ABOUT THIS EXERCISE: Give back, word for word, the line that contains "Where should I click to: Click the Zabbix" and every line that follows it in the data below.

PROVIDED DATA:
###

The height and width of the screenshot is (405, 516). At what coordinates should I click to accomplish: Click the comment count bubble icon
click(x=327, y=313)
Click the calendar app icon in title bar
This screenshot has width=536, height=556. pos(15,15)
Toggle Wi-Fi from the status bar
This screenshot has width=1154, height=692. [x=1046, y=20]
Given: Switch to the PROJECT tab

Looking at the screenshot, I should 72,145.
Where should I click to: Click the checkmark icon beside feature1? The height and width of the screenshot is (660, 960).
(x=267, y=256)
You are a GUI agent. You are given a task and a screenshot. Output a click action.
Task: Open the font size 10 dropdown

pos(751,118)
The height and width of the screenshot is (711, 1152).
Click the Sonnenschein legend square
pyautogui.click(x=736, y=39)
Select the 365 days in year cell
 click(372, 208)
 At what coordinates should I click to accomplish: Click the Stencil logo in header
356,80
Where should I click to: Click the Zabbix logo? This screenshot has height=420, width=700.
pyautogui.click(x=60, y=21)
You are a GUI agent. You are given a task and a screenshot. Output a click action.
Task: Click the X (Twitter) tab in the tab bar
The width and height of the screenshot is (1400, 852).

###

ANSWER AREA:
Where should I click to: Click the Zabbix logo? This screenshot has height=420, width=700.
pyautogui.click(x=60, y=21)
You are a GUI agent. You are given a task and a screenshot. Output a click action.
Task: Click the X (Twitter) tab in the tab bar
The width and height of the screenshot is (1400, 852).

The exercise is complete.